Urgent : Un jeune esclave échappe à ses ravisseurs et rejoint ses parents à M’Bagne

Pendant ce temps, les maîtres eux s’étaient camouflés quelque part dans l’espoir de récupérer et emmener l’enfant. Et c’était sans compter avec la détermination de la population, Négros africains et Haratines confondus qui menaçaient de mettre à feu la ville si jamais Oumar était remis à ses ravisseurs. Les policiers demandent au père de Oumar d’apporter les pièces d’état civil de Ali pour prouver qu’il est son ascendant. Ce qu’il ne tarda pas à faire.

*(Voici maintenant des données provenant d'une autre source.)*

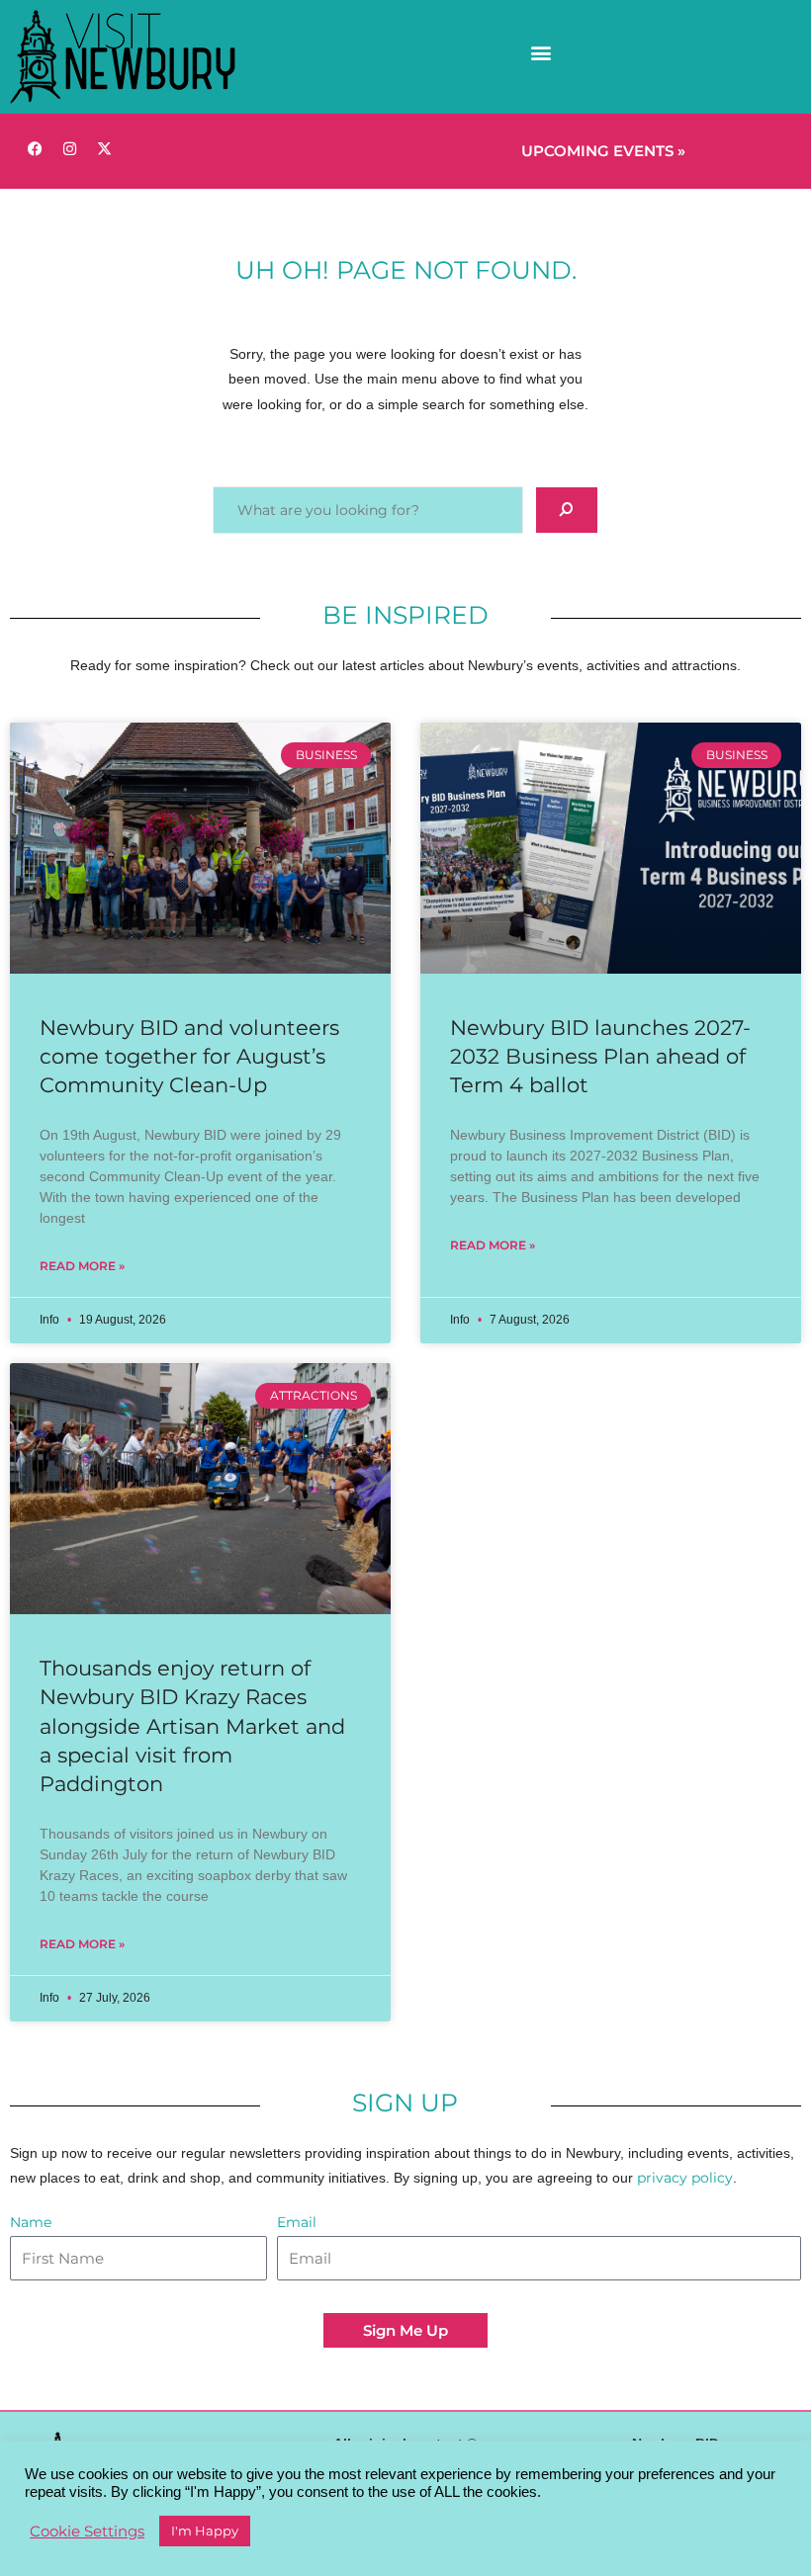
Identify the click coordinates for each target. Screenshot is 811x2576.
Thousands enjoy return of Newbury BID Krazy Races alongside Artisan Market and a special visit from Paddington (192, 1726)
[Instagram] (69, 148)
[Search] (566, 510)
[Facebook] (34, 148)
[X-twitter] (104, 148)
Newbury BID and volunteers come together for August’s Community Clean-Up (189, 1056)
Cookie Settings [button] (87, 2531)
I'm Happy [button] (204, 2530)
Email (296, 2222)
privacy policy (685, 2178)
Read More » (82, 1265)
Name (30, 2222)
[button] (540, 52)
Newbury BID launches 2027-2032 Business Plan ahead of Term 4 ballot (600, 1056)
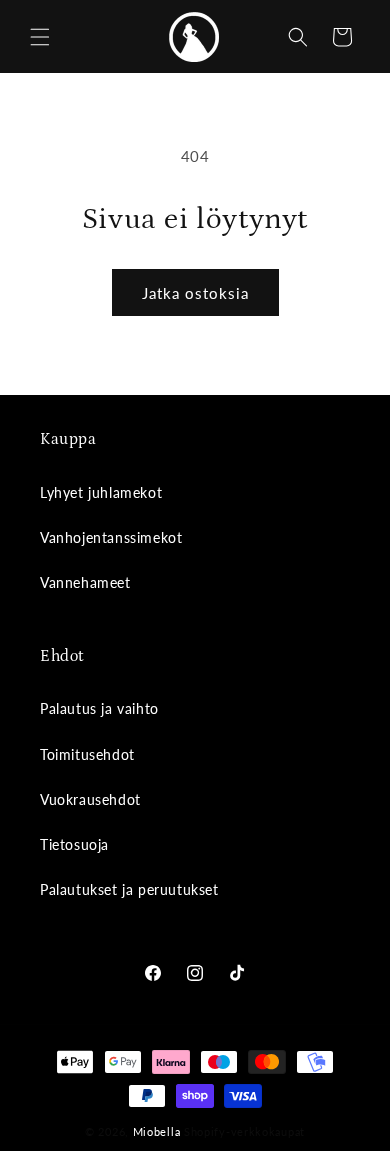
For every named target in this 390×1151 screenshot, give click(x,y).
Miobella (157, 1131)
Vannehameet (85, 582)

Urgent : Un jeune esclave échappe à ses ravisseurs et rejoint ses parents à M’Bagne
C’est un miracle qui s’est produit ce mardi après-midi, 22 mai 2012 ) à M’Bagne. Oumar O Ali, un jeune garçon de moins de 20 ans disparu depuis 2003 est réapparu dans la ville miraculeusement et s’est retrouvé dans les mains de ses parents, Ali O Inalla et Aminettou qui ont fondu en larmes. Le jeune garçon selon nos sources avait disparu avec un commerçant de la place qui l’utilisait comme Wogav (courtier).

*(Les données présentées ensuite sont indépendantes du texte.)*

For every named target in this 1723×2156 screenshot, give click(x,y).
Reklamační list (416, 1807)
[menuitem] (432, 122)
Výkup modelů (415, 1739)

Après plusieurs mois de silence, son père décide d’aller à sa recherche à Kaédi après avoir obtenu des informations signalant sa présence dans cette zone. Mais les recherches du père s’avéreront infructueuses dans la capitale régionale du Gorgol.

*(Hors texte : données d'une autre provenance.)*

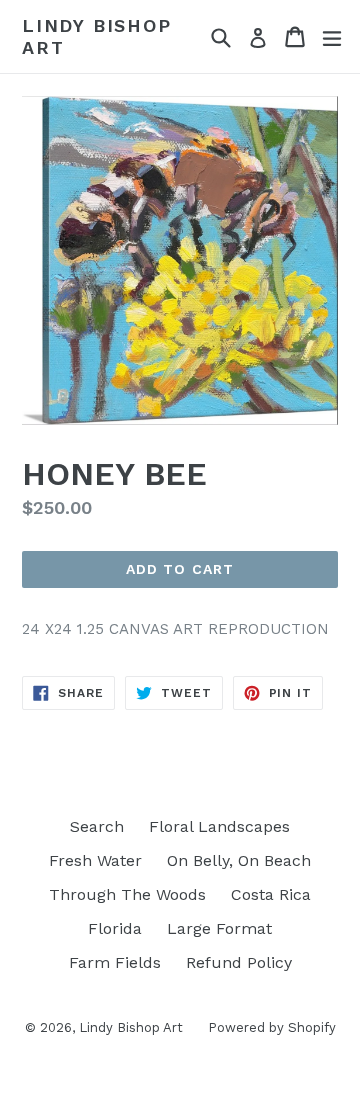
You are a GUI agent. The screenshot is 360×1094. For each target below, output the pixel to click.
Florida (115, 928)
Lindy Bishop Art (97, 36)
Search (97, 826)
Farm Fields (115, 962)
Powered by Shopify (272, 1027)
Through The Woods (127, 894)
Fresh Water (95, 860)
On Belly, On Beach (239, 860)
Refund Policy (239, 962)
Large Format (219, 928)
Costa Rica (271, 894)
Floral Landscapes (219, 826)
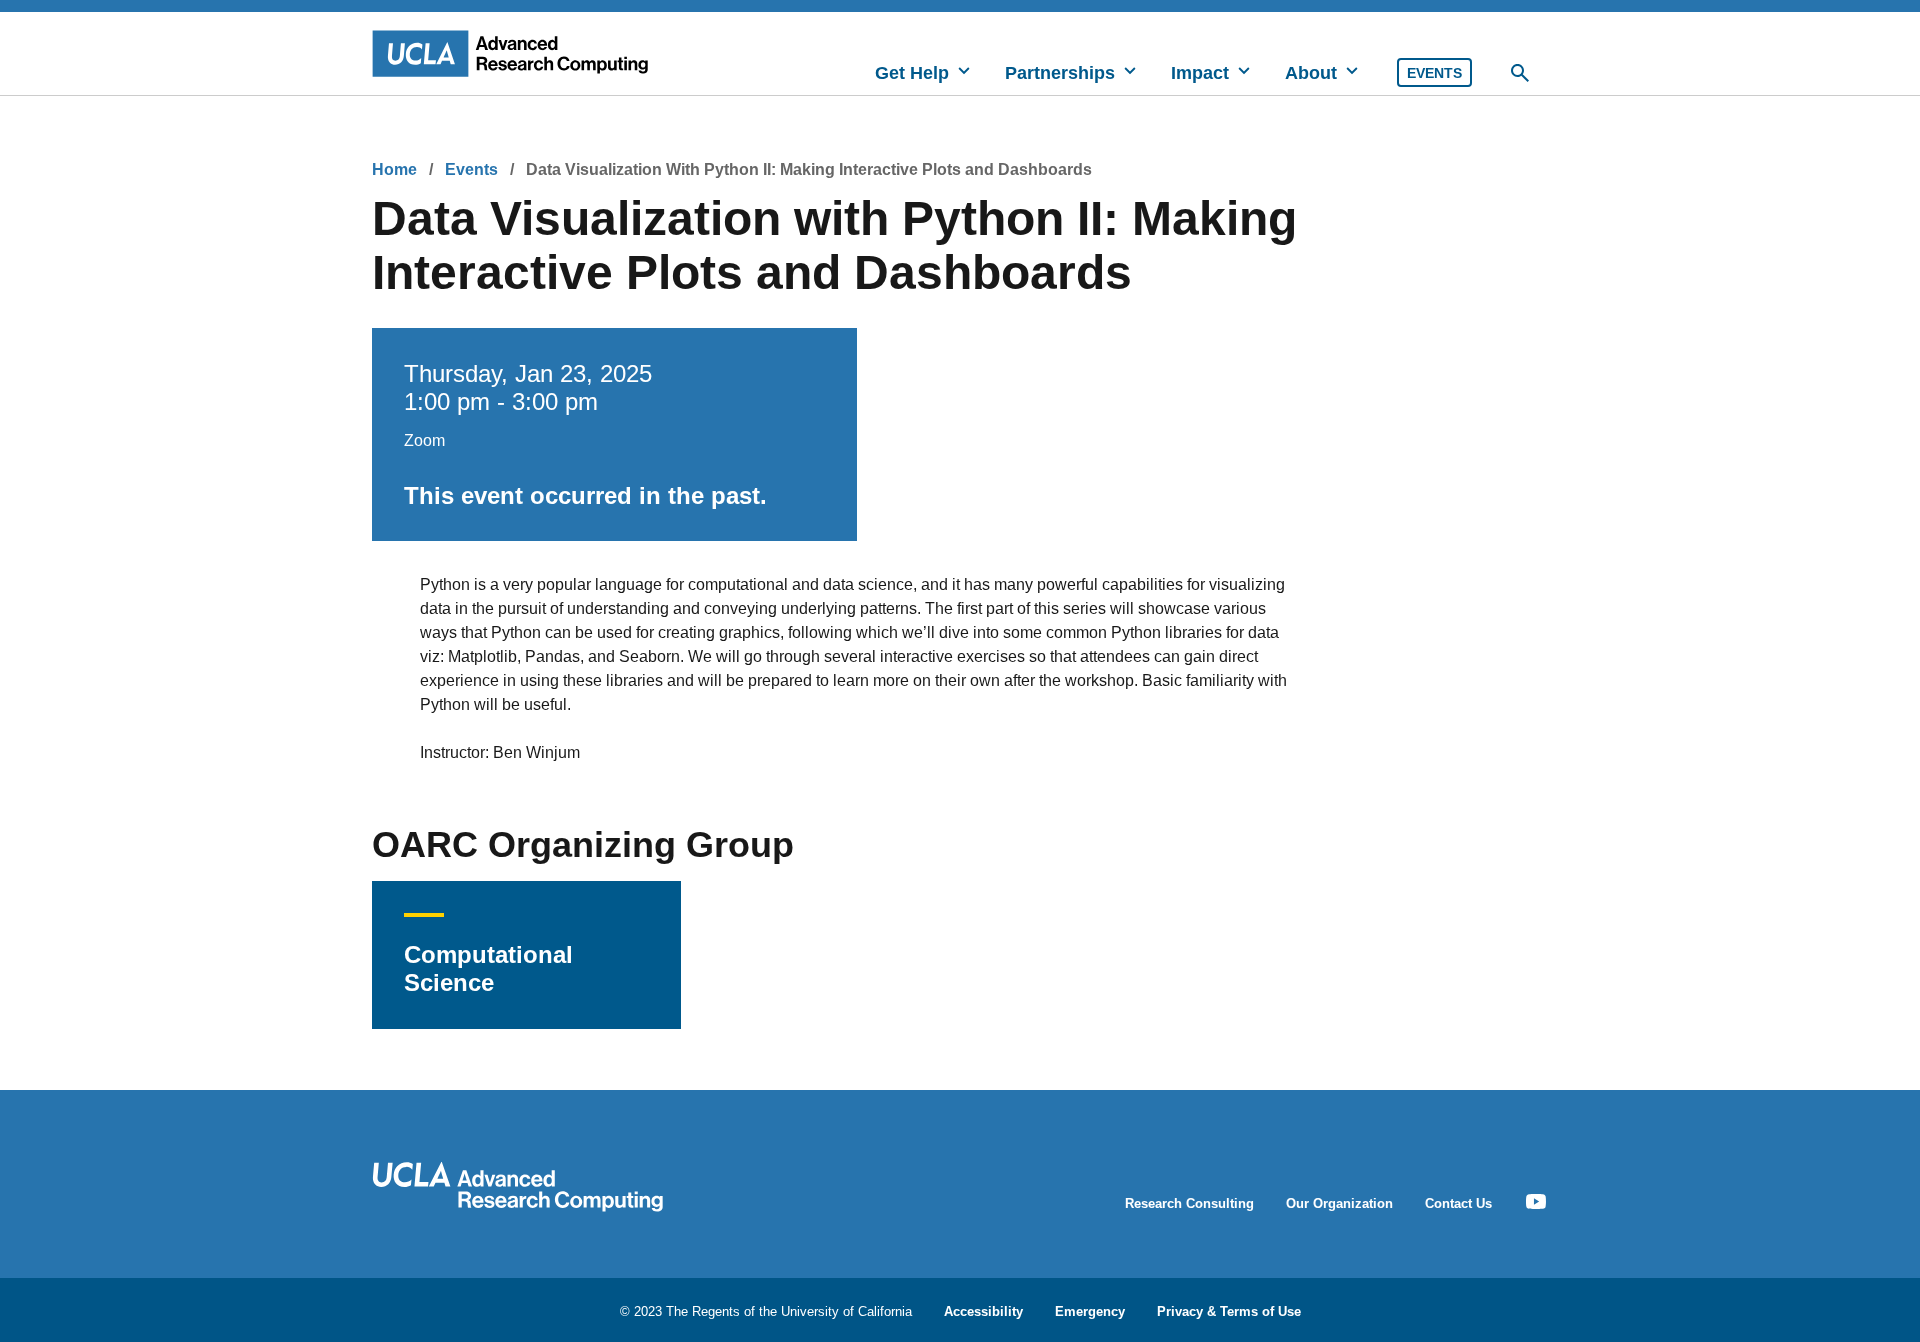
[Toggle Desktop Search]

Il se tourne encore vers la localité de Azlatt, située entre Boghé et Aleg où des témoins oculaires affirment avoir aperçu le jeune garçon. Pas de trace encore de ce côté. Plus le temps file, les parents de Oumar perdent l’espoir.

Oumar, captif d’une famille de maures blancs établis dans la Moughataa de Maghta Lahjar, servait de domestique mais aussi de gardien de troupeaux de bétail pour son maître. Le commerçant qui “l’adoptait” à des fins serviles au départ, l’avait entre temps presque cédé à un autre. Devenu majeur, les maîtres d’Oumar décidèrent de l’initier à la conduite des voitures.

Pour le maintenir dans la servilité, ses maîtres se sont toujours débrouillés à l’éloigner des centres urbains. Partit avec le chauffeur de son maitre à M’Bagne pour acheter des aliments de bétail, Oumar qui garde bien les souvenirs de son village natale, profite d’un bref arrêt de la voiture dans une boutique pour fausser compagnie à ses ravisseurs.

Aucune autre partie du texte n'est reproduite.